Poachers corner – about the sad reality of rhino poaching

This blog is about an experience we had on trail with rhino poaching. It has been a major problem in the park for years now. The rangers call it the rhino wars…


The Italians – Or as they called themselves the “I-ties”


Before the kids were born, I was able to join Steven on quite a few trails. I love them! Walking in Kruger is my favourite way to experience the bush and the trails in particular are a fantastic way to break away and enjoy Kruger’s wilderness to its fullest! In another blog called ‘there is a snake in my hut’, I explain a bit more about how the trails work.

On this specific trail, Steven’s guests were 8 Italian gentlemen from Johannesburg. What a fun group they were! A little bit noisy, as Italians are, but we still had lovely sightings during our walks. We walked through a huge herd of buffalo the one morning and while we were having snacks under a big Jackalberry tree still watching the buffalo, a rhino walked through the herd right past us. There was a pair of Giant Eagle Owl in the tree overhead; it was a lovely experience for the guys from the city.


The afternoons in camp were not as quiet and peaceful as usual. The SANParks helicopter had been very active in the area around the trails camp. Each afternoon we could see and hear it fly up and down the gorge and over the hills towards Mozambique. Rhino poaching had been very bad in the areas close to the Mozambiquan border and we figured the helicopter must have been chasing poachers as they were making their way through the park and across the border.

During that time, the army and the Special Forces were deployed in the park to combat the rhino poaching. They were in the Olifants wilderness trails area too. We could see the army vehicle tracks on the one road, going to their pickets. But we never saw them or the Special Forces. They would patrol the area, but preferred to stay unseen by tourists. It was a good feeling that they were here though. A feeling that at least something was being done to stop the senseless killing of rhinos in the park.

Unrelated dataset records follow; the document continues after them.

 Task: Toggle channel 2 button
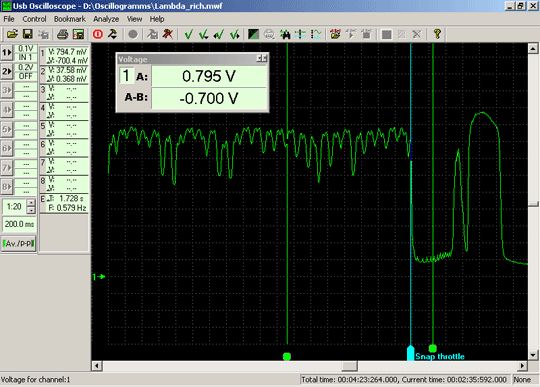[x=7, y=71]
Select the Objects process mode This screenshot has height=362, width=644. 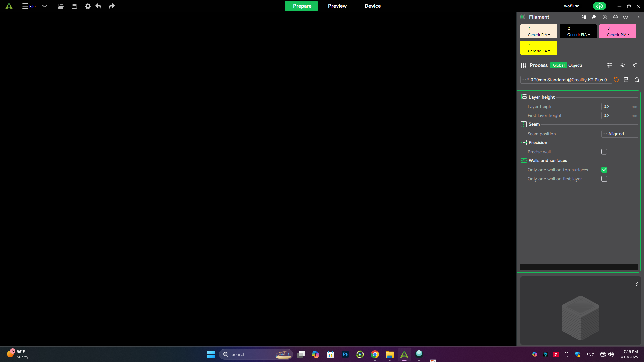tap(575, 65)
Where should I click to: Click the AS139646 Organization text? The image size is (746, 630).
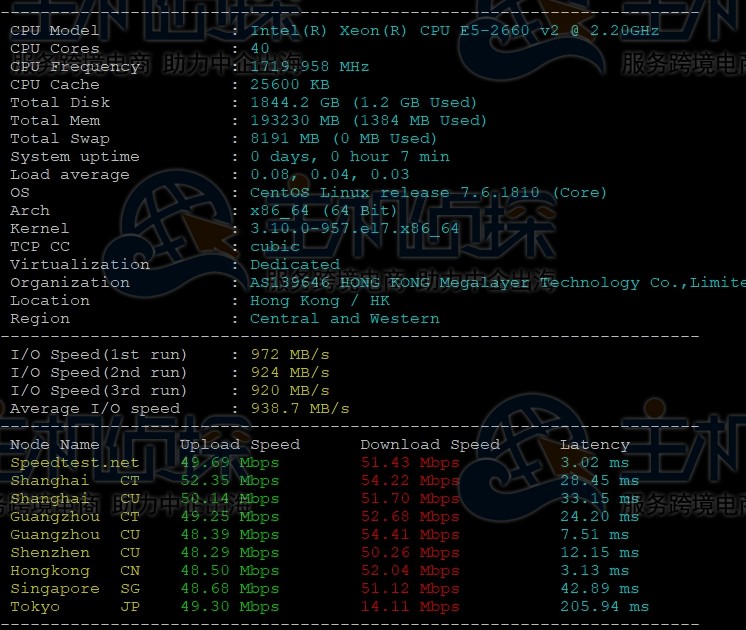tap(498, 283)
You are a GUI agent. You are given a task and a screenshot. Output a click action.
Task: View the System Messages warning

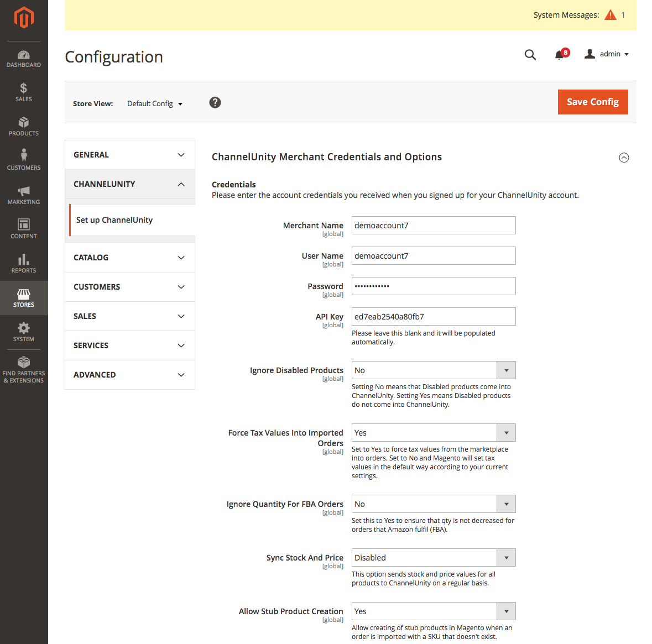point(611,15)
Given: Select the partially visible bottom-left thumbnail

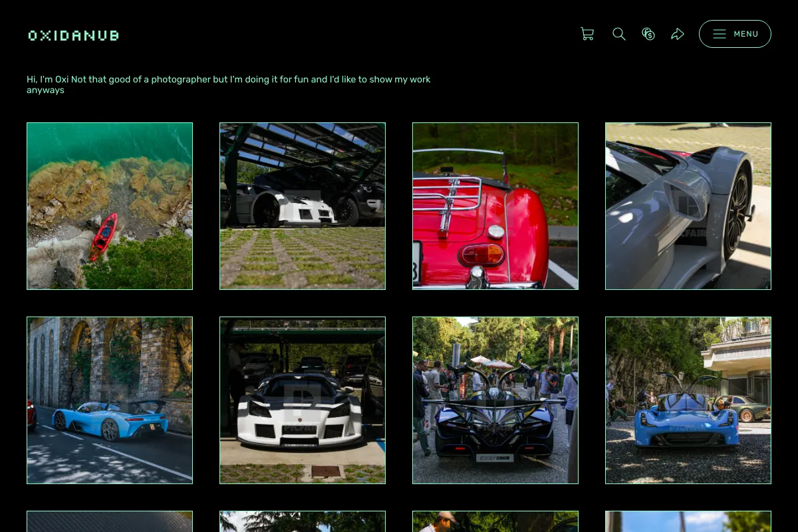Looking at the screenshot, I should [110, 521].

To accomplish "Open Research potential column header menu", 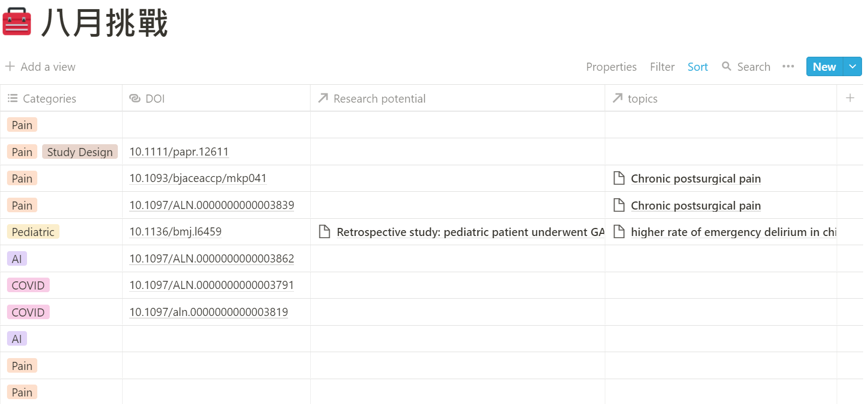I will tap(379, 98).
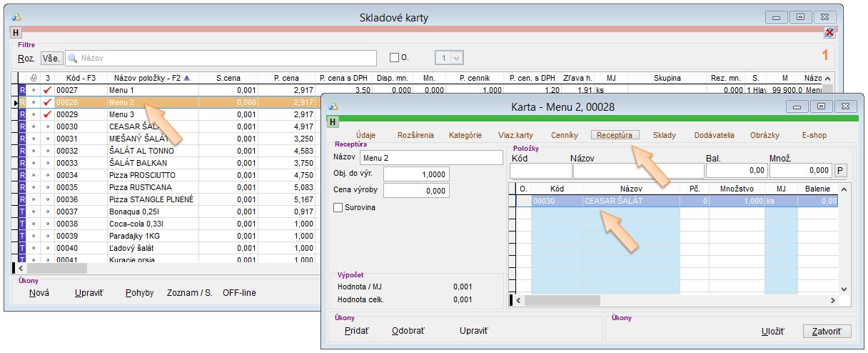The width and height of the screenshot is (868, 353).
Task: Click the green H button in Karta window
Action: [x=333, y=121]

So that last morning, after breakfast, we were on our way back to Letaba. The guests we chatting as we drove, they had had such a lovely time on trail and they were still asking Steven questions about all sorts when we came around a corner. Steven slammed on brakes. On our left were two men in camouflage standing looking at us. There was a third guy lying on the ground. Next to him was a blue bag with something inside. Steven switched off the car and got his rifle out. He told us to stay in the vehicle.

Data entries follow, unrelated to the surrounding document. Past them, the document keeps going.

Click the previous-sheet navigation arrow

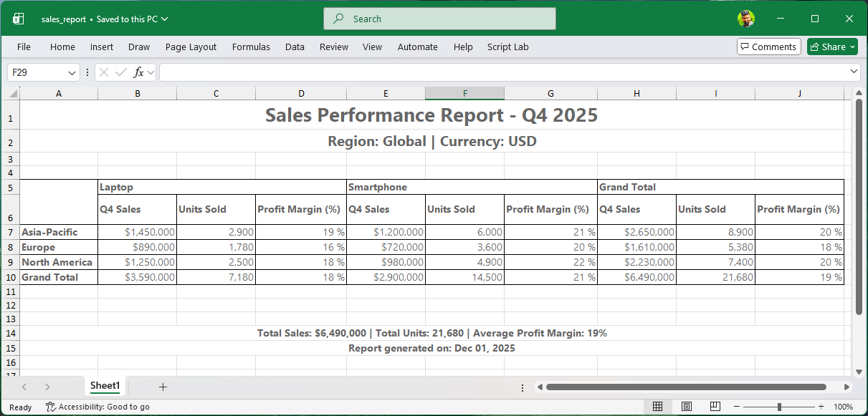[x=24, y=387]
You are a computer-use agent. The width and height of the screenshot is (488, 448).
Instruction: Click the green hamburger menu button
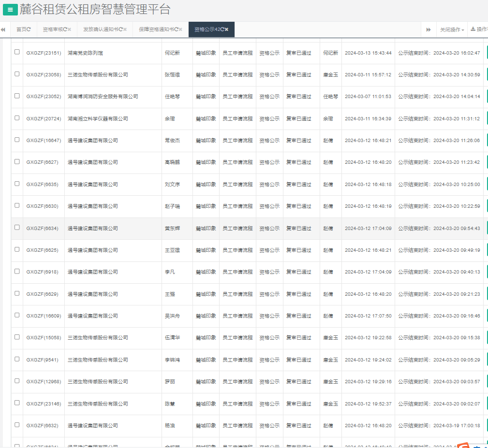pyautogui.click(x=10, y=9)
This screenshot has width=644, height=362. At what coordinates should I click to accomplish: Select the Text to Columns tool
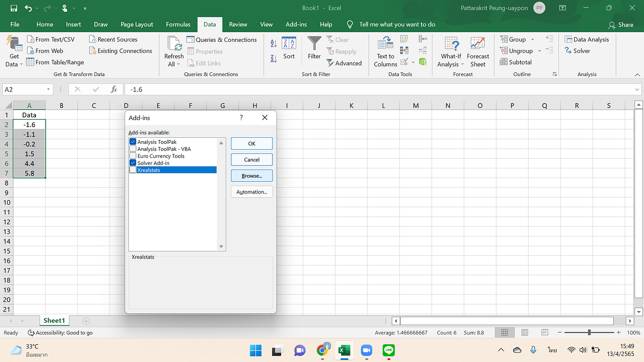385,51
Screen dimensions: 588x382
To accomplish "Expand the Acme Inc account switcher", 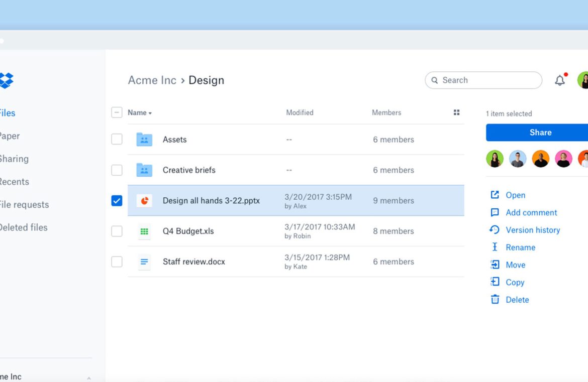I will click(x=88, y=377).
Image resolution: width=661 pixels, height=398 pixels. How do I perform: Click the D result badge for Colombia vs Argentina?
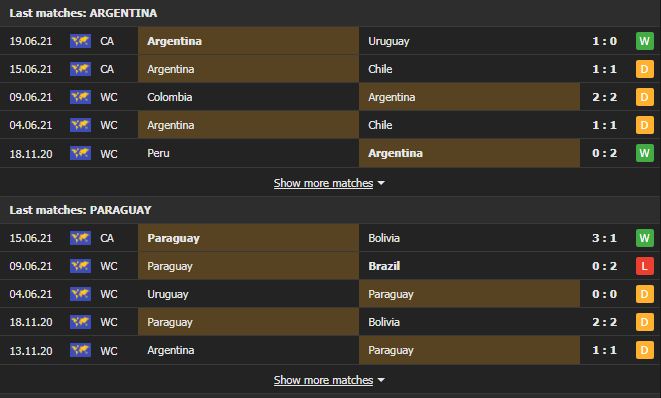click(x=644, y=97)
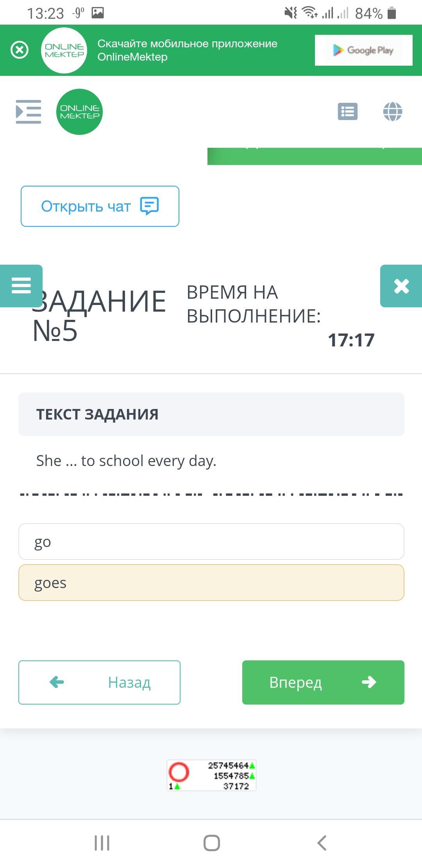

Rhino poaching is a big problem in Kruger
freshly poached rhino horn

The two men where from what turned out to be undisclosed Special Forces troops. And the guy on the ground, lying under an apple leaf shrub, was a poacher and in the blue bag next to him was a freshly poached set of rhino horns…

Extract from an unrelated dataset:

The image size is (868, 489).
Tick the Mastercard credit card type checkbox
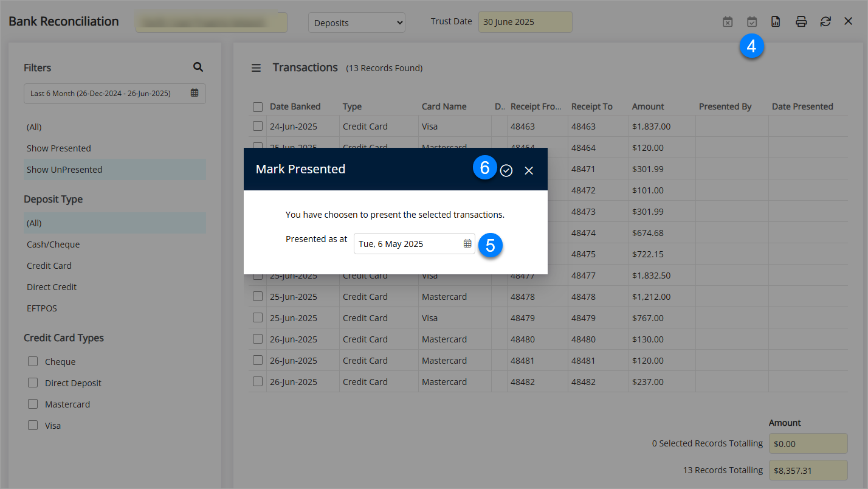[33, 404]
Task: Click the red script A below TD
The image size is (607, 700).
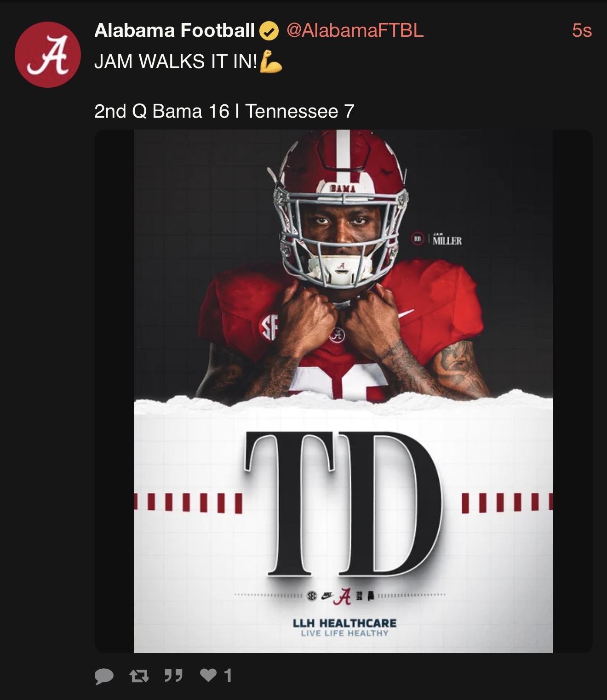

The one trooper was tall and slender, with a bandana around his head. We nicknamed him Rambo afterwards, because that was who he reminded us of. He was still very worked up, full of adrenaline, holding his 9 mm pistol. After Steven told him to holster his side arm in front of the guests, he told Steven what happened. And for once, the Italians were tjoep still.


See the Special Forces being professionals don’t like to be seen by tourists, so when they heard the sound of the cruiser and the chatting Italians, they hid by the side of the road waiting for us to pass. But before we were near, a group of three rhino poachers had also heard the approaching vehicle or most probably our noisy I-ties and were making a run for the border.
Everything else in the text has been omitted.